When Andrew was sure his brother would turn from him, Gareth shifted so he sat on the step above Andrew, and then Gareth’s arm came around Andrew’s shoulders.
“She carried my child, Gareth. Your fiancée carried my child, and I let them both drown.” Andrew tried to turn from him, but Gareth wouldn’t allow it. He vised his arm around Andrew with a soft, bitter oath, and wouldn’t let go.
Andrew had thought himself beyond tears, beyond the ambit of regret and grief, but they rose up to drown him, just as surely as the sea had engulfed his unborn child. His body would not hold the despair inside him; there was neither air enough to breathe through the despair, nor light, nor love enough to heal it, and there never would be.
When he attempted again to escape his brother’s hold, Gareth let him go, but only far enough to sit up and fish out a handkerchief. Gareth’s arm stayed around his shoulders, and Andrew had the sense when Gareth withdrew that support, he, Andrew, would die. He would simply cease, collapsing from the weight of his guilt, weakness, and utter failing as a man, as a brother, a son, a father.
As a husband and a lover.
“I let the woman you were to marry, and my own child, die,” he repeated, contempt rising into his voice.
“I did hear you. I do not understand you.”
Gareth wanted to hear mitigating circumstances; that was why this companionable arm remained around Andrew’s shoulders, why the warmth of Gareth’s body still kept the chill and darkness of the night at bay. Andrew could offer no mitigation, but he could offer an explanation.
He needed to offer it, in fact.
“That summer, I was fifteen,” he said, struggling to reclaim an earlier tone of detachment. “Mother and Father marched me around to the usual series of house parties, in the hopes I might meet some of the fellows who would be in my form at university the next year. I found, to my surprise, I enjoyed these gatherings, because they were planned to allow the young people plenty of socializing. I polished my manners, and for the first time, the ladies—not the dairymaids and laundresses and more generous tavern wenches—but the ladies were susceptible to my flirting.”

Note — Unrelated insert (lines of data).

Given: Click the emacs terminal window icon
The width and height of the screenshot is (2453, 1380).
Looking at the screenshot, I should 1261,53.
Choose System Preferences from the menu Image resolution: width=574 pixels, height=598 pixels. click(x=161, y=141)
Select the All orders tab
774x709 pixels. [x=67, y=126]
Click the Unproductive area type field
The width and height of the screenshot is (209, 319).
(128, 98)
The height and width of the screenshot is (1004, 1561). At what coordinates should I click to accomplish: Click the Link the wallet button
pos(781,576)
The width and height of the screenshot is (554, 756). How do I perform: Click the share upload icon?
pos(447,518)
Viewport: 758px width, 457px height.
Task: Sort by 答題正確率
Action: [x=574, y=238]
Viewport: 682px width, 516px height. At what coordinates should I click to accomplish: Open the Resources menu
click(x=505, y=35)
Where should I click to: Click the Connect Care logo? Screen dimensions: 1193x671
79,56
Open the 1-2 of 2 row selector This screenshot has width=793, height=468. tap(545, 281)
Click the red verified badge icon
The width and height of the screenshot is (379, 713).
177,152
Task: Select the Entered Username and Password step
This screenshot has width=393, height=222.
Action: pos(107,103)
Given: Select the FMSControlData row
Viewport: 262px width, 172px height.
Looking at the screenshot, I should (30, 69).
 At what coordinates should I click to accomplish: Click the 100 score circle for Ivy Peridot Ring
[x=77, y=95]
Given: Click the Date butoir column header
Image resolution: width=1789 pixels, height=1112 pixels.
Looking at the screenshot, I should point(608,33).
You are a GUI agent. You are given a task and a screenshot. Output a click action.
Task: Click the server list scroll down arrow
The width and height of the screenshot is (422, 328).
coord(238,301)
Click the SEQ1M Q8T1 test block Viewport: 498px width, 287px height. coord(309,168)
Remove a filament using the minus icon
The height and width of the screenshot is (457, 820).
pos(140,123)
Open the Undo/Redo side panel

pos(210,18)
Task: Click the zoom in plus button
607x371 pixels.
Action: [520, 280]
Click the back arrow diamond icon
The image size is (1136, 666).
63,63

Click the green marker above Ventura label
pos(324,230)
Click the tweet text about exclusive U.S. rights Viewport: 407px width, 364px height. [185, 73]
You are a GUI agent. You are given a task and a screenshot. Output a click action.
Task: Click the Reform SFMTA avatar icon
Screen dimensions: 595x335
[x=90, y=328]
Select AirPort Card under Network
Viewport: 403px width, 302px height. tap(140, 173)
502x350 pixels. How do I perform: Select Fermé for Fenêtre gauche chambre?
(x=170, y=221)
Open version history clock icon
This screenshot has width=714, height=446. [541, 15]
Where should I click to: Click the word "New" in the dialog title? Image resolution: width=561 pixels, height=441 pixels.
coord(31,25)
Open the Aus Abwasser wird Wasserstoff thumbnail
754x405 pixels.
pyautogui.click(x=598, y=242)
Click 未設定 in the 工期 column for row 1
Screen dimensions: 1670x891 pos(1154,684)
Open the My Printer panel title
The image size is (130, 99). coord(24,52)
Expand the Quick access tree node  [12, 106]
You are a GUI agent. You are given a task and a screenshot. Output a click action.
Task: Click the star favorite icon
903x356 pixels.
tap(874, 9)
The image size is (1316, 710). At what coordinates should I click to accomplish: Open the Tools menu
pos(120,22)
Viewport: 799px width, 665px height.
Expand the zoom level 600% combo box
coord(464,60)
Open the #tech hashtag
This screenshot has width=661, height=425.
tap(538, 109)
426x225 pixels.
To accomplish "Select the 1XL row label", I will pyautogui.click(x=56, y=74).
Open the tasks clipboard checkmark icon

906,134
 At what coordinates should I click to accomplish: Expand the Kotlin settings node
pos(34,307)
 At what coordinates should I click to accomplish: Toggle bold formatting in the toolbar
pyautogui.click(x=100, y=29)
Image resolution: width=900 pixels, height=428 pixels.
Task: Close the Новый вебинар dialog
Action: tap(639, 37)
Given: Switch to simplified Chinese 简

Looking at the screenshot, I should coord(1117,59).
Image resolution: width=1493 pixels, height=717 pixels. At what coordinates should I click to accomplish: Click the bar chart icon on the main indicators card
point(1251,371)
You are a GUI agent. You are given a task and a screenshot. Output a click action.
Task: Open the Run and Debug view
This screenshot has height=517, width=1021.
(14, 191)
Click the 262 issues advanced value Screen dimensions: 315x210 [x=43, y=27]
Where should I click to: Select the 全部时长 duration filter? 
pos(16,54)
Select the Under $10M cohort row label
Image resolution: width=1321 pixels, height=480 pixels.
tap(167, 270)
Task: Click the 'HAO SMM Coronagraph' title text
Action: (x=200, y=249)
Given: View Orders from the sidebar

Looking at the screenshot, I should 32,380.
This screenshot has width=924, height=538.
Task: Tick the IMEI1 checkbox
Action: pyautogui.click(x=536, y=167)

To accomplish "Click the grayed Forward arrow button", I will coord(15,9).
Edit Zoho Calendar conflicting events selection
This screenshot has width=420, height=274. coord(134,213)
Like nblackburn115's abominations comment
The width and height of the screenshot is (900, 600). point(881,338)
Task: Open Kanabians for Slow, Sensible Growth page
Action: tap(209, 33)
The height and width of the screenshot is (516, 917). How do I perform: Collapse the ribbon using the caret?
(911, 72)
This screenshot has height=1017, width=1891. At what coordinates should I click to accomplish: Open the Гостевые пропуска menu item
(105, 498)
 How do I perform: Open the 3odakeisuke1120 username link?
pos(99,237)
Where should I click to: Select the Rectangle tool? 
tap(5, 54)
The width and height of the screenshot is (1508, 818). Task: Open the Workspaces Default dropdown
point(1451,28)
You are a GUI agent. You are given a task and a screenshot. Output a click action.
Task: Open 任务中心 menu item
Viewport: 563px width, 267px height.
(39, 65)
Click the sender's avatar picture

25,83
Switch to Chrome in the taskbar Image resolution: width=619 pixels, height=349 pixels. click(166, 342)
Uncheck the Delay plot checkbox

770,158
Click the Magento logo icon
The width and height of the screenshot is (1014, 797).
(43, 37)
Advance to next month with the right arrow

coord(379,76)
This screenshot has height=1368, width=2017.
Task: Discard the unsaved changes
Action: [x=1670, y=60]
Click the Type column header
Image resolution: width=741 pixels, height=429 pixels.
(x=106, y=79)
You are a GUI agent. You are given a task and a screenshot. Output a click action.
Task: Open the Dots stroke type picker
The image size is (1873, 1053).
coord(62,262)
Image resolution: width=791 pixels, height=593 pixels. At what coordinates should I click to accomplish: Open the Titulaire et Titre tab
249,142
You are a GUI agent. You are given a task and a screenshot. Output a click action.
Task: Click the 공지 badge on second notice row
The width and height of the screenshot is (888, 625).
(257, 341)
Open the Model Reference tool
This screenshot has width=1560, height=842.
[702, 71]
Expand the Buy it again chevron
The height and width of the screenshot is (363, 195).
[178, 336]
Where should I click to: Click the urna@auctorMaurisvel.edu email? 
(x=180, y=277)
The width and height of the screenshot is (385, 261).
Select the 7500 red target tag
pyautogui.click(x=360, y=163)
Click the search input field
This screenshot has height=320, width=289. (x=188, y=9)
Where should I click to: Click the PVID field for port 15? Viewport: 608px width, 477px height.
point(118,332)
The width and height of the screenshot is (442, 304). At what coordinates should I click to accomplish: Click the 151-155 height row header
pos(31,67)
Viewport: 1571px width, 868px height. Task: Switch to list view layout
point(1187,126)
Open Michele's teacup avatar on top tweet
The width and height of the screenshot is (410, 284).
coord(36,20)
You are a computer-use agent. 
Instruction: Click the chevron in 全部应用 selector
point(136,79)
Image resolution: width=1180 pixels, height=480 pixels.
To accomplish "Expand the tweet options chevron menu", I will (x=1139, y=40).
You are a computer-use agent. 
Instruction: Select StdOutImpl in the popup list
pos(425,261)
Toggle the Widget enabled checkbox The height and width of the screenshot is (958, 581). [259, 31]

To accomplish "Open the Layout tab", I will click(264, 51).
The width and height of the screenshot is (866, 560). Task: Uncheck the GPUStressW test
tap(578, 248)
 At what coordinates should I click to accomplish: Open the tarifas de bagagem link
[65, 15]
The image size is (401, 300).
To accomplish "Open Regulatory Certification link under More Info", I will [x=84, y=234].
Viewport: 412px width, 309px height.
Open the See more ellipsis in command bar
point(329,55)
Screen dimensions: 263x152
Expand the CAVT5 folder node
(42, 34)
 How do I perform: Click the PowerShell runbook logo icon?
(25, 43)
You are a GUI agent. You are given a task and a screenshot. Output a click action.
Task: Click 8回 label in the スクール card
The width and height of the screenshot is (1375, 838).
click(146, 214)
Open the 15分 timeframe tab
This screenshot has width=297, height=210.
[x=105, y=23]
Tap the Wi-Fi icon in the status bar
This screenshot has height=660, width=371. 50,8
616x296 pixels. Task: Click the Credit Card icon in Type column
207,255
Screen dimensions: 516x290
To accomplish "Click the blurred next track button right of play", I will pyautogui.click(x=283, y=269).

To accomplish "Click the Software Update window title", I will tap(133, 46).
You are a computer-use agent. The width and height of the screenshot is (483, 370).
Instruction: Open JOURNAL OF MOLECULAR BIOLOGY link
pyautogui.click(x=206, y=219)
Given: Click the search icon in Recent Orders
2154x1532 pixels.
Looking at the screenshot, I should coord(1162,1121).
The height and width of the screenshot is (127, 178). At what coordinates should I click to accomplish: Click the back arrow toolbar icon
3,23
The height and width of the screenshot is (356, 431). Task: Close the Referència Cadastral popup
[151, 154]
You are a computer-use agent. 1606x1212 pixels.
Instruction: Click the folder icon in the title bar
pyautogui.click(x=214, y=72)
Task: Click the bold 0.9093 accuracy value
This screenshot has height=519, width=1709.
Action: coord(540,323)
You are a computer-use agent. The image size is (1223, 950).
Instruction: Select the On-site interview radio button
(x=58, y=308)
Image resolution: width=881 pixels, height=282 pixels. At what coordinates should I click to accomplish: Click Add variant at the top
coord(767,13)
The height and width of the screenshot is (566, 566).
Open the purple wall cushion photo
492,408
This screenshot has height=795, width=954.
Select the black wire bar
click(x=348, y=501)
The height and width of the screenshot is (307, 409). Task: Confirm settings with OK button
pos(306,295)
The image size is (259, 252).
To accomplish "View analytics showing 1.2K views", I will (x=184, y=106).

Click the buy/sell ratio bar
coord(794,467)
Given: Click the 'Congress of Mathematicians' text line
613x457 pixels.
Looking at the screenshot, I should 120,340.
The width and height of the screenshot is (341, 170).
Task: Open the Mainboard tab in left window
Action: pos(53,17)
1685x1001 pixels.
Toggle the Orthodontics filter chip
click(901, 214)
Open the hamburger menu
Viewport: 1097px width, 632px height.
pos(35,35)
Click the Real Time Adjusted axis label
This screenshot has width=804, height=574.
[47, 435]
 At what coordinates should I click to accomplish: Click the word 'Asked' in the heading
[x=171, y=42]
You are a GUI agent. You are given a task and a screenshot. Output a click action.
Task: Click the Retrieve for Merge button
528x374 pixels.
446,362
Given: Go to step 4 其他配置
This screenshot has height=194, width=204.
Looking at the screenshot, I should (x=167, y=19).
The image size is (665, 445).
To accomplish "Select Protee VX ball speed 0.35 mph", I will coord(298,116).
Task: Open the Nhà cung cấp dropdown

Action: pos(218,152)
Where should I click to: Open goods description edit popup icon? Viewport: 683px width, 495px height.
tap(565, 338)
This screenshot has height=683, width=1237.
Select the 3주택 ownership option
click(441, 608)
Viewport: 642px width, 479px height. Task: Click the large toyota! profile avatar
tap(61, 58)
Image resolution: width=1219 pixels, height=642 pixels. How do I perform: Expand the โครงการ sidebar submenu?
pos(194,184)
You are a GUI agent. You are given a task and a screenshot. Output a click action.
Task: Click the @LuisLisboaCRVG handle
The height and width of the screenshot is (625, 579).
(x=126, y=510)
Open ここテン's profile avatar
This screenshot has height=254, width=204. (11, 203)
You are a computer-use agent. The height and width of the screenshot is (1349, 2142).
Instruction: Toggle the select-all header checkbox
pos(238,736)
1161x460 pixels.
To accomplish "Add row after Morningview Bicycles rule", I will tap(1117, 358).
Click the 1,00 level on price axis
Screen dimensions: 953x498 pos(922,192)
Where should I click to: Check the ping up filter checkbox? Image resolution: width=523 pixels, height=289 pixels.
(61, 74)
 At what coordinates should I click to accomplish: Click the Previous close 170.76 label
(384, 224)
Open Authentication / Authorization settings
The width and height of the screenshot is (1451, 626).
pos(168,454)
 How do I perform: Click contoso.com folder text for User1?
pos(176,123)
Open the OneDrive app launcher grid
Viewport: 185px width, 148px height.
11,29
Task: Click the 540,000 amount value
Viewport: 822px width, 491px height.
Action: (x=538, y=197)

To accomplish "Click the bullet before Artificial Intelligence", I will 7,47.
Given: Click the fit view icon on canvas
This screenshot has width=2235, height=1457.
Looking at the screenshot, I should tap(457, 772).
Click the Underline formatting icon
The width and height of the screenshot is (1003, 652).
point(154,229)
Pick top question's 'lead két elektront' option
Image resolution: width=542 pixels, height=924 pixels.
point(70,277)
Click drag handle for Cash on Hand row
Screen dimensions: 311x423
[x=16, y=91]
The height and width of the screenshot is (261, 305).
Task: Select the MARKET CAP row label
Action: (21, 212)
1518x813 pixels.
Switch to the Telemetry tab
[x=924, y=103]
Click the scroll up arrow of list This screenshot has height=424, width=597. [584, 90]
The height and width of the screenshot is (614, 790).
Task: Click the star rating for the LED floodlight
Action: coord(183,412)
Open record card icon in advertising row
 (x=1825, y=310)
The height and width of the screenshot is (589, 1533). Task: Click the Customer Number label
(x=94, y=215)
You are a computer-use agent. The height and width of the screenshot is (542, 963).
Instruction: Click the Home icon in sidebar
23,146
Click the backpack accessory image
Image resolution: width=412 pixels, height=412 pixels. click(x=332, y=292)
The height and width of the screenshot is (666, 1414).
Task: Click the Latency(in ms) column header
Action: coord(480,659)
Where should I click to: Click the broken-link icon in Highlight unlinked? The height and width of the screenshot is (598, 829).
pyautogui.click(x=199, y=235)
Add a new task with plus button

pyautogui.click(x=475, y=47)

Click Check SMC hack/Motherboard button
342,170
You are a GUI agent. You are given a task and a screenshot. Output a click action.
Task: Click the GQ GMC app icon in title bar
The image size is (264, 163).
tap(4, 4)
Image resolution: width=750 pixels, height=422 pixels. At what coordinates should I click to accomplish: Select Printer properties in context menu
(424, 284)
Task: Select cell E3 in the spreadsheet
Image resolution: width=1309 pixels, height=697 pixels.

“You were a lamb to slaughter,” Gareth bit out.
Andrew went on as if his brother hadn’t spoken.
“I began that summer as a virgin in the most literal sense. I met Julia and was delighted, delighted beyond my wildest dreams, to find she was willing to accommodate me in the loss of that burden. At twenty years of age, she was to me a sophisticated lady, and that she’d bestow her favors upon me, miraculous.
“Imagine my surprise, when that selfsame woman appeared with her parents at our family gathering in Scotland, claiming she was pregnant with our cousin Jeffrey’s child. Of course, she soon took me aside and explained it would be better for all were my son to be raised as the heir to the marquessate, and I, craven, witless, conscienceless coward that I am, said nothing. I did nothing, not when talk arose of wedding her to you, not when she let Jeffrey believe the child was his, not when Jeffrey protested that he could not be the father. There was never a man who behaved as dishonorably as I.”
Still, Andrew felt the weight of his brother’s arm around him, the quiet bulk of Gareth’s presence at his side.
Soon would come the stiffening in outrage, the drawing away in horror.
“Gareth, don’t you understand what I am telling you? I dishonored a young woman, allowed her to lie about whose child she carried, failed to take responsibility when she became your chosen bride, and then committed murder, with the result that my perfidy might go unnoticed.”